**SET PROBLEM:** Copy the items word for word, from the beginning through the line containing "coord(855,572)".

━━━ TASK INPUTS

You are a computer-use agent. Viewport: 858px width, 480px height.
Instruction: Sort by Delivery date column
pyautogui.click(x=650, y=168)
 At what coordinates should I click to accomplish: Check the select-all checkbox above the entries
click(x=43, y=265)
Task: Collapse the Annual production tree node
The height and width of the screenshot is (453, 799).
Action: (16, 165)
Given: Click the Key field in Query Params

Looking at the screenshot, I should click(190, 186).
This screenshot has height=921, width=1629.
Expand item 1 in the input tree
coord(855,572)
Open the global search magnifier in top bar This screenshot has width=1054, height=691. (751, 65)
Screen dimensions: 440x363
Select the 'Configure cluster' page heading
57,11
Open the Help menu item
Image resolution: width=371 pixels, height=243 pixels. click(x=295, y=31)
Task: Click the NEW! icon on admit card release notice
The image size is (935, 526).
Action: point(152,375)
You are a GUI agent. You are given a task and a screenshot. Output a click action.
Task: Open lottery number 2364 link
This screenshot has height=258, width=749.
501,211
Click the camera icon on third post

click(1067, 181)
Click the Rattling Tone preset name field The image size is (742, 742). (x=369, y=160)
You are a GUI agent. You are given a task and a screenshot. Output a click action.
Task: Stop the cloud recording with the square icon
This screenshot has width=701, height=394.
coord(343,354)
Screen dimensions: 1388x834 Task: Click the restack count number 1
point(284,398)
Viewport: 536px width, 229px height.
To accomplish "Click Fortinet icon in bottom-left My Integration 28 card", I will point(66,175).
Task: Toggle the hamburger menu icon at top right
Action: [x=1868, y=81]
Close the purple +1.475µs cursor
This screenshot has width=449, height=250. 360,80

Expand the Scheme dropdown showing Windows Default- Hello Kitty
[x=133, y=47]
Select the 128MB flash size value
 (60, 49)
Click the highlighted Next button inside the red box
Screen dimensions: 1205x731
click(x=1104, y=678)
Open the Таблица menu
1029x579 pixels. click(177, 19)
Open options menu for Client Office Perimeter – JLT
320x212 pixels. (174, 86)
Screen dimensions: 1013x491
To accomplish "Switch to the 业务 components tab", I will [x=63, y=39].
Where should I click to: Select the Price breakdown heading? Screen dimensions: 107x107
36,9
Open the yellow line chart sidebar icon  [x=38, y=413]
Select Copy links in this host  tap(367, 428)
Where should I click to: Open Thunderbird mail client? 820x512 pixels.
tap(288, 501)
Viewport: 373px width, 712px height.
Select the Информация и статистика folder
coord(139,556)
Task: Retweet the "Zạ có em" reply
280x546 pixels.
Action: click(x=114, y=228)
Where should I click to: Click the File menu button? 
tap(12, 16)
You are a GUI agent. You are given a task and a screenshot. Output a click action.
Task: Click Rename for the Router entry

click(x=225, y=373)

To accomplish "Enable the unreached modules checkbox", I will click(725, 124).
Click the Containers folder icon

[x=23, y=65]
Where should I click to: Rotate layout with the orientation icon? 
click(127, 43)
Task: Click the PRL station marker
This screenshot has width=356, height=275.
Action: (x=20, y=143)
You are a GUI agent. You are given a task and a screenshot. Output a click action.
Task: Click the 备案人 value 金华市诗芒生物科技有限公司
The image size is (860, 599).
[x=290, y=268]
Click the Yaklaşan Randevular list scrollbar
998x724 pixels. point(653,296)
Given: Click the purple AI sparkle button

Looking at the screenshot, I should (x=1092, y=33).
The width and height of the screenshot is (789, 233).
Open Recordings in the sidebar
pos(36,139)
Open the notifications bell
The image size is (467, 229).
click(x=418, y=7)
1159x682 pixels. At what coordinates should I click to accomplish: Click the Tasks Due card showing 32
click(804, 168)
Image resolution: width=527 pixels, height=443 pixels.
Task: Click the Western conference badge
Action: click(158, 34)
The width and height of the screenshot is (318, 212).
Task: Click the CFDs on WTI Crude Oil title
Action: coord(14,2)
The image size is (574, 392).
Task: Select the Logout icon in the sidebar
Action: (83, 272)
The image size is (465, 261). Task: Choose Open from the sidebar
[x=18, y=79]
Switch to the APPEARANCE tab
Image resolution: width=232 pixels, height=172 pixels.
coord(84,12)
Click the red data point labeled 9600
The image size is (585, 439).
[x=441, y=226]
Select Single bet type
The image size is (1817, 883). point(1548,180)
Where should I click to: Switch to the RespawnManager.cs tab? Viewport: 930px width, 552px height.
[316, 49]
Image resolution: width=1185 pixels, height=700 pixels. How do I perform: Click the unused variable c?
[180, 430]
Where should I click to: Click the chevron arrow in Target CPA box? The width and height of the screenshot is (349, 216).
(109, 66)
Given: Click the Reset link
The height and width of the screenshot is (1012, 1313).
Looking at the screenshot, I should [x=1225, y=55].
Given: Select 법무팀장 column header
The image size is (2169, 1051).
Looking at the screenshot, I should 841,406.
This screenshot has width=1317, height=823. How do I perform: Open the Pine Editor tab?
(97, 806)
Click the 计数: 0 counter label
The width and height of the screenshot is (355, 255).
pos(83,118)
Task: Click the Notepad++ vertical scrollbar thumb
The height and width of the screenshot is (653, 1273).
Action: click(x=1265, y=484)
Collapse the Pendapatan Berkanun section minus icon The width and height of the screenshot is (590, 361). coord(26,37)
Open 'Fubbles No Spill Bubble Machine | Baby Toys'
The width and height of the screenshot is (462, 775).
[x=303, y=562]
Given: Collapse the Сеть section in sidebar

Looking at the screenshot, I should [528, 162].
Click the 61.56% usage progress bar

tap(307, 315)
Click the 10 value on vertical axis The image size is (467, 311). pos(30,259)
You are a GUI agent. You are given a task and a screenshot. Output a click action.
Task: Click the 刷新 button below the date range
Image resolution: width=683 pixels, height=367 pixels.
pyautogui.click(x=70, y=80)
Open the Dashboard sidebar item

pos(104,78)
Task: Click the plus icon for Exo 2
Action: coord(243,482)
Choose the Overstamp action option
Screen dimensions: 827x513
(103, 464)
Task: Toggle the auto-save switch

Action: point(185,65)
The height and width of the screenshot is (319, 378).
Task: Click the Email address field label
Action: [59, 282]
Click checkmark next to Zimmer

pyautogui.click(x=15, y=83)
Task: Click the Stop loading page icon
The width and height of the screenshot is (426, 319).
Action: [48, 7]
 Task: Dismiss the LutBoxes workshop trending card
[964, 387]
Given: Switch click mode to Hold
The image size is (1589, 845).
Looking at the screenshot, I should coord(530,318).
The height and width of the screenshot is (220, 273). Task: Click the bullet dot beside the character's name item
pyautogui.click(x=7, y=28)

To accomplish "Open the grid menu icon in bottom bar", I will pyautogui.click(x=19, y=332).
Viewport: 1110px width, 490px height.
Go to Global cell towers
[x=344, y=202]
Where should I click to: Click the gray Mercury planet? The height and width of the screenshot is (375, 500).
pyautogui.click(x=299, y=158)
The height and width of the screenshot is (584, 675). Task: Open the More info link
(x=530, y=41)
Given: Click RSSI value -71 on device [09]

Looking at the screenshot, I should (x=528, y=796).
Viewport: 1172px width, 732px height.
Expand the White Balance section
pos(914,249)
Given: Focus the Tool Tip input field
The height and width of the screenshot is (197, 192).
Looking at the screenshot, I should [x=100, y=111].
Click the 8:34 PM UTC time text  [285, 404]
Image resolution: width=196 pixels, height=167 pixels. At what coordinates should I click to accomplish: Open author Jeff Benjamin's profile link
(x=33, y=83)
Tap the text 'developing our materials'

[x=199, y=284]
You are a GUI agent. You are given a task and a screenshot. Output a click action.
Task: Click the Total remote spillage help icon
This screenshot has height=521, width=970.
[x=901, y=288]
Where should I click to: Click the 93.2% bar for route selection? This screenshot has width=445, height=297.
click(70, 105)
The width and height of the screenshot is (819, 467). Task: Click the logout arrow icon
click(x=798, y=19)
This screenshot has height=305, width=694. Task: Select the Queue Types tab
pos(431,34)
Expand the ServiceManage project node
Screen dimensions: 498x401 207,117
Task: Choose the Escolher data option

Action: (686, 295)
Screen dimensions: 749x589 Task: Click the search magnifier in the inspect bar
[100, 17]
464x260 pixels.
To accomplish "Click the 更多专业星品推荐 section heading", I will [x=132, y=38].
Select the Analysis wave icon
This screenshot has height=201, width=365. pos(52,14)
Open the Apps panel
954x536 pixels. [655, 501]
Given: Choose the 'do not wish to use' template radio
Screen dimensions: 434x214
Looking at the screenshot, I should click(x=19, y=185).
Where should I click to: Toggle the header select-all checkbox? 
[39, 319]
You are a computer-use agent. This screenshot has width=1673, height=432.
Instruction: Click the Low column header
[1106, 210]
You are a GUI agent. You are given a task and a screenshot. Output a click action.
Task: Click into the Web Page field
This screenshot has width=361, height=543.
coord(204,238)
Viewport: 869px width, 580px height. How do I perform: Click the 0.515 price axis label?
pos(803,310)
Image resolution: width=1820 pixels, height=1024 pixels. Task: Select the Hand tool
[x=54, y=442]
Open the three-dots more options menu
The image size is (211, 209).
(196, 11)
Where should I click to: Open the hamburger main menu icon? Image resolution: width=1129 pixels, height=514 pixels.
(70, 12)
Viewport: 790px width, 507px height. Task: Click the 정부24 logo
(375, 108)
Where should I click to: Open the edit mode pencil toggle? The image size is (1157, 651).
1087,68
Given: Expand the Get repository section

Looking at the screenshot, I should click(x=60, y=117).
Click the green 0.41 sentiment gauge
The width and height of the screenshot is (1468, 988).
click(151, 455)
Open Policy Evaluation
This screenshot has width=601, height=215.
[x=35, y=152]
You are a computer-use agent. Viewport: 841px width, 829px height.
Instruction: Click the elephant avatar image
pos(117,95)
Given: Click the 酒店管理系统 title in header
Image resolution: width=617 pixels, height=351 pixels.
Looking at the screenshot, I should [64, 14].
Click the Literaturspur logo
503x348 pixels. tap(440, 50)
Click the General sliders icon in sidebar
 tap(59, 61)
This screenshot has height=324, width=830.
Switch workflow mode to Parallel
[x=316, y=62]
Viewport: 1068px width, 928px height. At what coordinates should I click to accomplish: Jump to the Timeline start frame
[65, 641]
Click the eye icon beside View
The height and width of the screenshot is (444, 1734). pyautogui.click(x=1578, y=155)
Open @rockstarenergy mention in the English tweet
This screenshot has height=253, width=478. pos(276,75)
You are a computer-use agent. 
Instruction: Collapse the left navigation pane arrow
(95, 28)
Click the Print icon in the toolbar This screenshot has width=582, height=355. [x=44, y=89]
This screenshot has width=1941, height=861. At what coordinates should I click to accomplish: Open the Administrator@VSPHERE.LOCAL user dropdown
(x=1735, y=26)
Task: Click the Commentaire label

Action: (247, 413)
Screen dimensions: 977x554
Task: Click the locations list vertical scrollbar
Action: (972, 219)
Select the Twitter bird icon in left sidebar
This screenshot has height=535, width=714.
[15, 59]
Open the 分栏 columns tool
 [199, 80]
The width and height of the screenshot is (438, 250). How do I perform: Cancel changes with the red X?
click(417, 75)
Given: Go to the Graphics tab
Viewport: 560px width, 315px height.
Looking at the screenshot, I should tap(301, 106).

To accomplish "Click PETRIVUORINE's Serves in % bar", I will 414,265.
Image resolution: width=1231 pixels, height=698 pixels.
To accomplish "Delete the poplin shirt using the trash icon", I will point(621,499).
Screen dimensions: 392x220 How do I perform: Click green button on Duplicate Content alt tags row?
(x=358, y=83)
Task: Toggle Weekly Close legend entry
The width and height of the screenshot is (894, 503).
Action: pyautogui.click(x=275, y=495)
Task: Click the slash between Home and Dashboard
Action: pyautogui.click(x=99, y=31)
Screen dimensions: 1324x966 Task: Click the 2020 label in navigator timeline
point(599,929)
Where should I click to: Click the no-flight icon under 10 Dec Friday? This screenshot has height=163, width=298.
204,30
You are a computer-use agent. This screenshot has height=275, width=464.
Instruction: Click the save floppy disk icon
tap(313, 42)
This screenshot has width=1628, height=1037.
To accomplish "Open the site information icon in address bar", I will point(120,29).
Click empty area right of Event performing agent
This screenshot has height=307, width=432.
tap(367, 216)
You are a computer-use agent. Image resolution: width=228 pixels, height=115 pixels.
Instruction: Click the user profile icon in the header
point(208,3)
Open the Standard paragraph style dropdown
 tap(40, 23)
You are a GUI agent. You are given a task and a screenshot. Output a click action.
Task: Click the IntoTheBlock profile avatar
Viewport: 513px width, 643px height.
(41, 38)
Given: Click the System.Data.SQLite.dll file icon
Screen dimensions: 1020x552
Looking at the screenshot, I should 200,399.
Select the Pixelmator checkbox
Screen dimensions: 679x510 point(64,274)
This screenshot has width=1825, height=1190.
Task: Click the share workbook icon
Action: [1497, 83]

━━━━━━

**SOLUTION FOR THIS EXERCISE:**
You are a computer-use agent. Viewport: 858px width, 480px height.
Instruction: Sort by Delivery date column
pyautogui.click(x=650, y=168)
 At what coordinates should I click to accomplish: Check the select-all checkbox above the entries
click(x=43, y=265)
Task: Collapse the Annual production tree node
The height and width of the screenshot is (453, 799).
Action: (16, 165)
Given: Click the Key field in Query Params

Looking at the screenshot, I should click(190, 186).
This screenshot has height=921, width=1629.
Expand item 1 in the input tree
coord(855,572)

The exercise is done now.